The latter two threats to women, the foreign white slaver and the black rapist, as rouse points out further, were more fantastical stories than actual realities published in papers. She does mention a few close calls with a possible slaver situation, but none that either made headlines or offered much for law enforcement to worry about. The same can be said about the black rapist, as Rouse asserts that there was not much intermingling with upper- and middle-class women. This last fear was essentially made up to play to the fears of White Americans with the increased number of freed African Americans after the Civil War in 1865.
Despite all of these threats – imagined and real – the American public had a hard time discussing the leading cause of harm to American women: domestic violence. Rouse spends a whole chapter chronicling the uncomfortable conversation about wife beaters and how these women’s husbands were supposed to be their protectors, not punishers or captors. Moreover, Rouse opens up the scope to including workplace sexual harassment and other assaults from either male relatives or close friends of the female in question. And it is because of these situations that women were put into more often than before that proponents of the female empowerment movement wanted women to take martial arts and self-defense classes to better prepare themselves and combat their number one perpetrator of their human rights: those supposed male protectors close to them.

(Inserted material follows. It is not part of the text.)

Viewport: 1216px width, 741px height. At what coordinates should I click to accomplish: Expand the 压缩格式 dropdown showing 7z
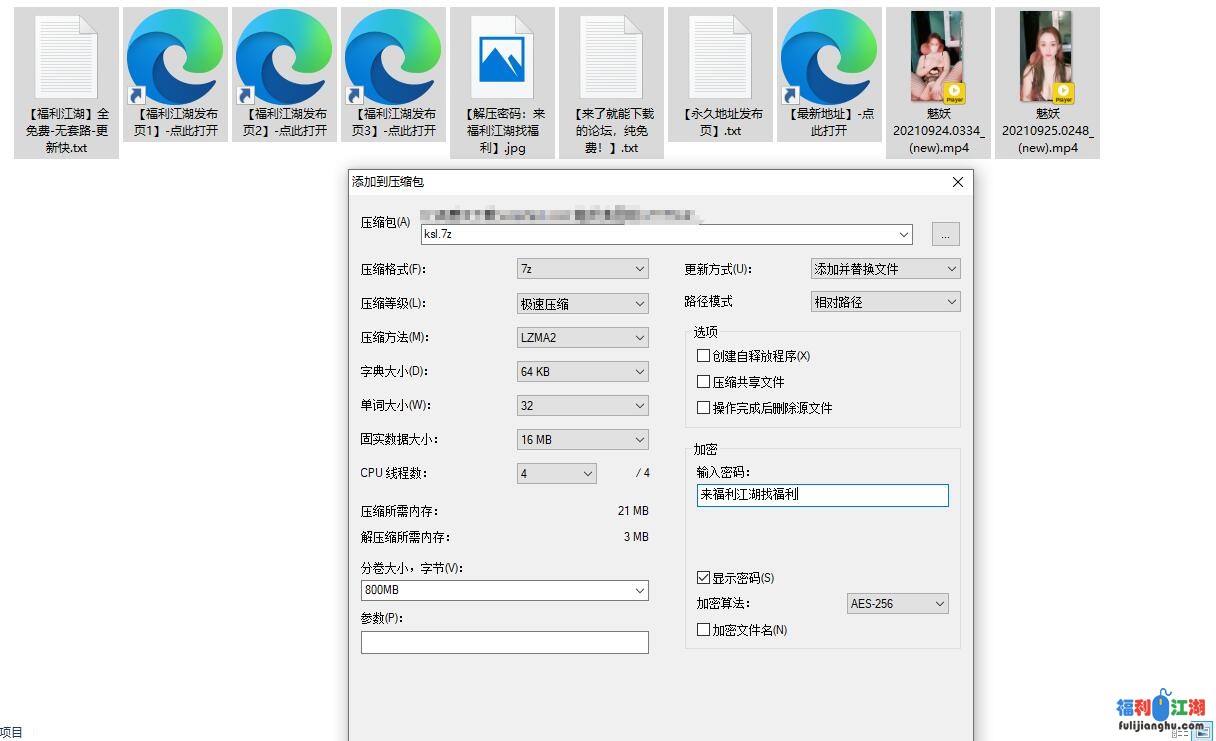(x=583, y=269)
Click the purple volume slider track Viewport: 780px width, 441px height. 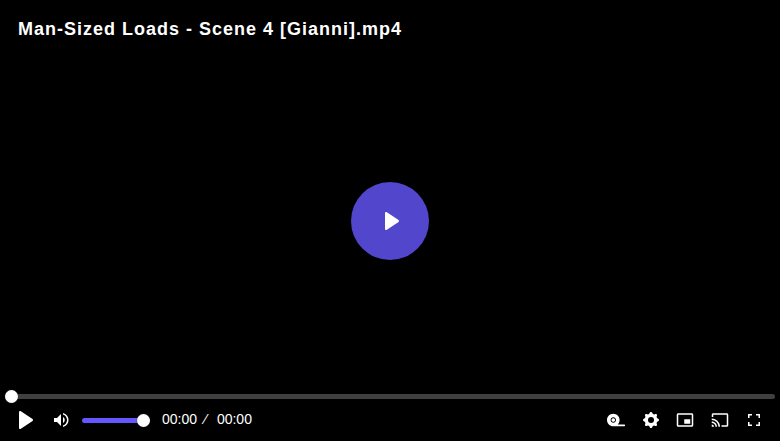click(x=110, y=421)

Further, Rouse connects what occurred in the early 1900s with events that happened in the early 2000s and beyond – how there still is not a solid or positive conversation regarding domestic violence against women and the lack of support they receive when trying to reach out for help. While this specific conversation is in need of some serious talking, as Rouse asserts, women have been more able to freely move between the private and public spheres, not only existing next to their male counterparts, but even working in fields and workplaces that were once predominantly male. Though not perfect, the gains won by the suffragists and their allies allowed women of today the freedoms and privileges many women of the Progressive Era both dreamed of and fought for. And martial arts were right there with them along the way.